--- BEGIN Records for this task ---

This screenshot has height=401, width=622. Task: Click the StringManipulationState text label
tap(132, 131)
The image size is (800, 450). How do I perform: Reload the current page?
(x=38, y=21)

--- END Records for this task ---
--- BEGIN Records for this task ---

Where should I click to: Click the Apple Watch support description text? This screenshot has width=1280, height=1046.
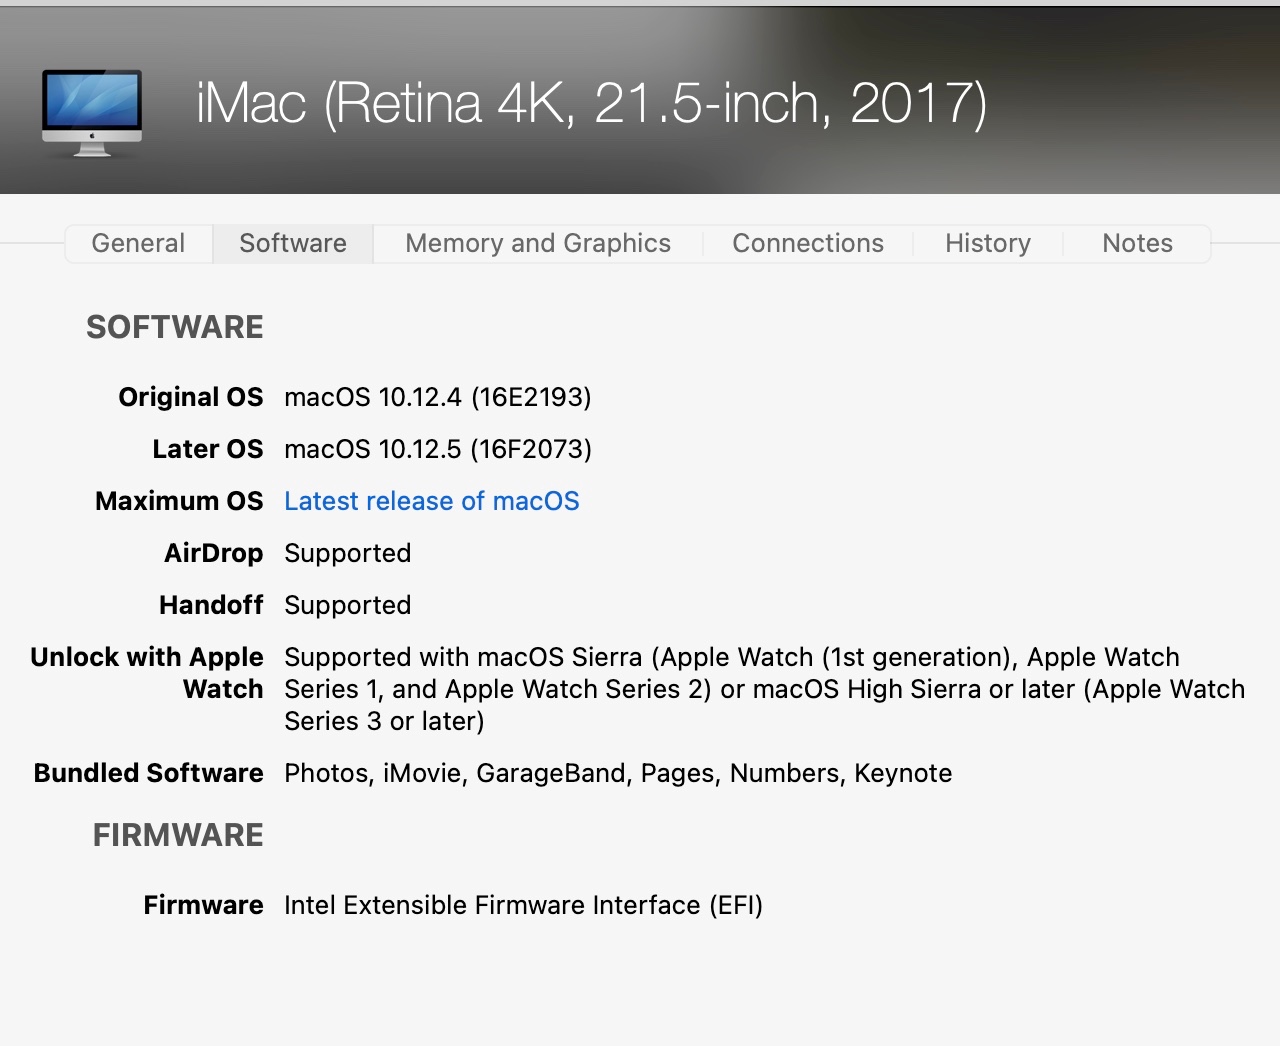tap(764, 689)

--- END Records for this task ---
--- BEGIN Records for this task ---

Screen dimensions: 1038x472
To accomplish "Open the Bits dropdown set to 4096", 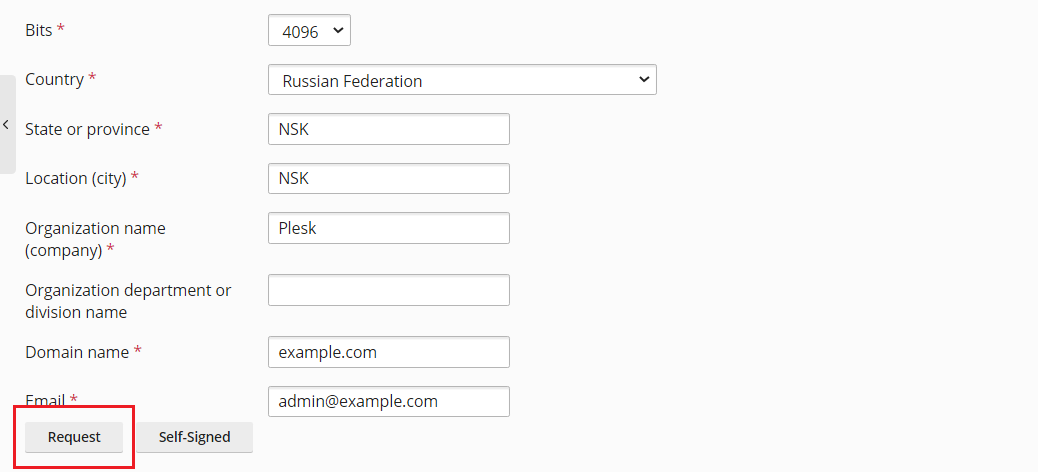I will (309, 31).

--- END Records for this task ---

* **What the exercise asks**:
Swap "current page" for "open tab" in the listing, starting at the line containing "This screenshot has height=401, width=622." and ending at the line containing "(x=38, y=21)". Give back only those lines, with everything else unchanged.

* **The output**:
This screenshot has height=401, width=622. Task: Click the StringManipulationState text label
tap(132, 131)
The image size is (800, 450). How do I perform: Reload the open tab?
(x=38, y=21)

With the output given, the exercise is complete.